Records for this exercise —
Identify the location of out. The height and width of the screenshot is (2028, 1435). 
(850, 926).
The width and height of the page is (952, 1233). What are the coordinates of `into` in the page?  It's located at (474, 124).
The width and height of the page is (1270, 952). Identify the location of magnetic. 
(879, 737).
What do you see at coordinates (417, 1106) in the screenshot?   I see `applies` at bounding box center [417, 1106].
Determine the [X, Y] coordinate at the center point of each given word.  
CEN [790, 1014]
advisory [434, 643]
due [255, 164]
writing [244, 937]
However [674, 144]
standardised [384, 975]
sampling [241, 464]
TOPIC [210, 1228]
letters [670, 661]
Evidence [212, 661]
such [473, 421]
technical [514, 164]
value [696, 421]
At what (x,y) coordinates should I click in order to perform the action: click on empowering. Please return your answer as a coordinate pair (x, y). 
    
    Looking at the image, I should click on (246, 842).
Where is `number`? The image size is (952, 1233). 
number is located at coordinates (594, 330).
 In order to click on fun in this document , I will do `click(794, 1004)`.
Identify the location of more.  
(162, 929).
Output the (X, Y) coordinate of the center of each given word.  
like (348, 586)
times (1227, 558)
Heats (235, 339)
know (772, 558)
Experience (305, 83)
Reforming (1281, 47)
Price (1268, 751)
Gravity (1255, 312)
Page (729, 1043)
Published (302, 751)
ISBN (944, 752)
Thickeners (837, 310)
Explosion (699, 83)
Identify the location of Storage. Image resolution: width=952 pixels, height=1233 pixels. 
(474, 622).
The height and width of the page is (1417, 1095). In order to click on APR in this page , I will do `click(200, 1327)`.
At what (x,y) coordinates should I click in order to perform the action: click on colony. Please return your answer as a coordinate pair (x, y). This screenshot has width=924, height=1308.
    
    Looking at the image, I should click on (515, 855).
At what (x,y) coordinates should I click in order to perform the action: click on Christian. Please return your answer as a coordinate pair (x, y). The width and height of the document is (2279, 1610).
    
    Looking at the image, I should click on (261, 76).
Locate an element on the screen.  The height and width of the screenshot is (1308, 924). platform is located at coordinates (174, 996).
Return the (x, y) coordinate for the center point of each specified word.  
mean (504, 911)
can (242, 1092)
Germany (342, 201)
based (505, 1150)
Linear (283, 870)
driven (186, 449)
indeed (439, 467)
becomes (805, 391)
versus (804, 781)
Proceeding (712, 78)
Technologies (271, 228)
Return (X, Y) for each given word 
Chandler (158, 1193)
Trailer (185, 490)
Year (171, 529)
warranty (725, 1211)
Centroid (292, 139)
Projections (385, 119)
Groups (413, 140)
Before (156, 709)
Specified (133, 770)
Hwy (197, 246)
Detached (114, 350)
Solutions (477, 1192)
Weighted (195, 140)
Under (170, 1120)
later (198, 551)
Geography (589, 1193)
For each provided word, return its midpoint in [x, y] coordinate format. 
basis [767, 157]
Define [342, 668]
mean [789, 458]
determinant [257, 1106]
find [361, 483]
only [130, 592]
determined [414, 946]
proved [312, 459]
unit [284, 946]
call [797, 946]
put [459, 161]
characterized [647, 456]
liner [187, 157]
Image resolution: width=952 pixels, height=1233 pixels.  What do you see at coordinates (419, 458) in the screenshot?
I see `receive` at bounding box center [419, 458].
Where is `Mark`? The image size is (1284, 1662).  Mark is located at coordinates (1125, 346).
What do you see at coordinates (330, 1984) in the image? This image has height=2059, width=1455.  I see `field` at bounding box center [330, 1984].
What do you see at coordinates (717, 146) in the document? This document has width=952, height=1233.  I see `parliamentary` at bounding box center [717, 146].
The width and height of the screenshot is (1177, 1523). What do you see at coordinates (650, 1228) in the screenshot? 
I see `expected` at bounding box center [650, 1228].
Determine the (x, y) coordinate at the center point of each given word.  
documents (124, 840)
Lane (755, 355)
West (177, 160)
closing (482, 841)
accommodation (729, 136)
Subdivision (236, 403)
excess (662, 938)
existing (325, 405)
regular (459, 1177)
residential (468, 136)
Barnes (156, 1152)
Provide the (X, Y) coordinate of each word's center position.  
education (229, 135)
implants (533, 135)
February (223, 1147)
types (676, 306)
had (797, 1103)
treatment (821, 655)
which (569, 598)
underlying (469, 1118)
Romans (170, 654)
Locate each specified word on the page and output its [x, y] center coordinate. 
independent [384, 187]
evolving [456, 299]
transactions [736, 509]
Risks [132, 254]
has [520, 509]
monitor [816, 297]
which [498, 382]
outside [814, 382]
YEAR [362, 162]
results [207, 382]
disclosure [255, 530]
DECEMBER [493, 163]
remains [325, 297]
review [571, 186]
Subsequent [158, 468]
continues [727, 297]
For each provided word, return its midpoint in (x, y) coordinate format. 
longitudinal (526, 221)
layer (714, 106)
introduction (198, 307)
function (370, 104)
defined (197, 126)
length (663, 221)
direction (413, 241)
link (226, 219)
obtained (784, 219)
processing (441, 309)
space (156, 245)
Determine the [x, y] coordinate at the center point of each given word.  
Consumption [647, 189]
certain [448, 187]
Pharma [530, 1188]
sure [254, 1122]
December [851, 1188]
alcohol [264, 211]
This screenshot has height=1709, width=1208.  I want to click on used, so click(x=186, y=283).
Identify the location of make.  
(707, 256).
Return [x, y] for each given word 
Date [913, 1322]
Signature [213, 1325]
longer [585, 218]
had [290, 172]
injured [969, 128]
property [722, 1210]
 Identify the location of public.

Your goal — Could you rewrite all of the entries above, changing every "Identify the location of" to "Find the position of" and keeping everything else the same?

Written answer —
Find the position of out. The height and width of the screenshot is (2028, 1435). 
(850, 926).
The width and height of the page is (952, 1233). What are the coordinates of `into` in the page?  It's located at (474, 124).
The width and height of the page is (1270, 952). Find the position of magnetic. 
(879, 737).
What do you see at coordinates (417, 1106) in the screenshot?   I see `applies` at bounding box center [417, 1106].
Determine the [X, Y] coordinate at the center point of each given word.  
CEN [790, 1014]
advisory [434, 643]
due [255, 164]
writing [244, 937]
However [674, 144]
standardised [384, 975]
sampling [241, 464]
TOPIC [210, 1228]
letters [670, 661]
Evidence [212, 661]
such [473, 421]
technical [514, 164]
value [696, 421]
At what (x,y) coordinates should I click in order to perform the action: click on empowering. Please return your answer as a coordinate pair (x, y). 
    
    Looking at the image, I should click on (246, 842).
Where is `number`? The image size is (952, 1233). 
number is located at coordinates (594, 330).
 In order to click on fun in this document , I will do `click(794, 1004)`.
Find the position of more.  
(162, 929).
Output the (X, Y) coordinate of the center of each given word.  
like (348, 586)
times (1227, 558)
Heats (235, 339)
know (772, 558)
Experience (305, 83)
Reforming (1281, 47)
Price (1268, 751)
Gravity (1255, 312)
Page (729, 1043)
Published (302, 751)
ISBN (944, 752)
Thickeners (837, 310)
Explosion (699, 83)
Find the position of Storage. Image resolution: width=952 pixels, height=1233 pixels. 
(474, 622).
The height and width of the page is (1417, 1095). In order to click on APR in this page , I will do `click(200, 1327)`.
At what (x,y) coordinates should I click in order to perform the action: click on colony. Please return your answer as a coordinate pair (x, y). This screenshot has width=924, height=1308.
    
    Looking at the image, I should click on (515, 855).
At what (x,y) coordinates should I click in order to perform the action: click on Christian. Please return your answer as a coordinate pair (x, y). The width and height of the document is (2279, 1610).
    
    Looking at the image, I should click on (261, 76).
Locate an element on the screen.  The height and width of the screenshot is (1308, 924). platform is located at coordinates (174, 996).
Return the (x, y) coordinate for the center point of each specified word.  
mean (504, 911)
can (242, 1092)
Germany (342, 201)
based (505, 1150)
Linear (283, 870)
driven (186, 449)
indeed (439, 467)
becomes (805, 391)
versus (804, 781)
Proceeding (712, 78)
Technologies (271, 228)
Return (X, Y) for each given word 
Chandler (158, 1193)
Trailer (185, 490)
Year (171, 529)
warranty (725, 1211)
Centroid (292, 139)
Projections (385, 119)
Groups (413, 140)
Before (156, 709)
Specified (133, 770)
Hwy (197, 246)
Detached (114, 350)
Solutions (477, 1192)
Weighted (195, 140)
Under (170, 1120)
later (198, 551)
Geography (589, 1193)
For each provided word, return its midpoint in [x, y] coordinate format. 
basis [767, 157]
Define [342, 668]
mean [789, 458]
determinant [257, 1106]
find [361, 483]
only [130, 592]
determined [414, 946]
proved [312, 459]
unit [284, 946]
call [797, 946]
put [459, 161]
characterized [647, 456]
liner [187, 157]
Image resolution: width=952 pixels, height=1233 pixels.  What do you see at coordinates (419, 458) in the screenshot?
I see `receive` at bounding box center [419, 458].
Where is `Mark`? The image size is (1284, 1662).  Mark is located at coordinates (1125, 346).
What do you see at coordinates (330, 1984) in the image? This image has height=2059, width=1455.  I see `field` at bounding box center [330, 1984].
What do you see at coordinates (717, 146) in the document? This document has width=952, height=1233.  I see `parliamentary` at bounding box center [717, 146].
The width and height of the screenshot is (1177, 1523). What do you see at coordinates (650, 1228) in the screenshot? 
I see `expected` at bounding box center [650, 1228].
Determine the (x, y) coordinate at the center point of each given word.  
documents (124, 840)
Lane (755, 355)
West (177, 160)
closing (482, 841)
accommodation (729, 136)
Subdivision (236, 403)
excess (662, 938)
existing (325, 405)
regular (459, 1177)
residential (468, 136)
Barnes (156, 1152)
Provide the (X, Y) coordinate of each word's center position.  
education (229, 135)
implants (533, 135)
February (223, 1147)
types (676, 306)
had (797, 1103)
treatment (821, 655)
which (569, 598)
underlying (469, 1118)
Romans (170, 654)
Locate each specified word on the page and output its [x, y] center coordinate. 
independent [384, 187]
evolving [456, 299]
transactions [736, 509]
Risks [132, 254]
has [520, 509]
monitor [816, 297]
which [498, 382]
outside [814, 382]
YEAR [362, 162]
results [207, 382]
disclosure [255, 530]
DECEMBER [493, 163]
remains [325, 297]
review [571, 186]
Subsequent [158, 468]
continues [727, 297]
For each provided word, return its midpoint in (x, y) coordinate format. 
longitudinal (526, 221)
layer (714, 106)
introduction (198, 307)
function (370, 104)
defined (197, 126)
length (663, 221)
direction (413, 241)
link (226, 219)
obtained (784, 219)
processing (441, 309)
space (156, 245)
Determine the [x, y] coordinate at the center point of each given word.  
Consumption [647, 189]
certain [448, 187]
Pharma [530, 1188]
sure [254, 1122]
December [851, 1188]
alcohol [264, 211]
This screenshot has height=1709, width=1208.  I want to click on used, so click(x=186, y=283).
Find the position of make.  
(707, 256).
Return [x, y] for each given word 
Date [913, 1322]
Signature [213, 1325]
longer [585, 218]
had [290, 172]
injured [969, 128]
property [722, 1210]
 Find the position of public.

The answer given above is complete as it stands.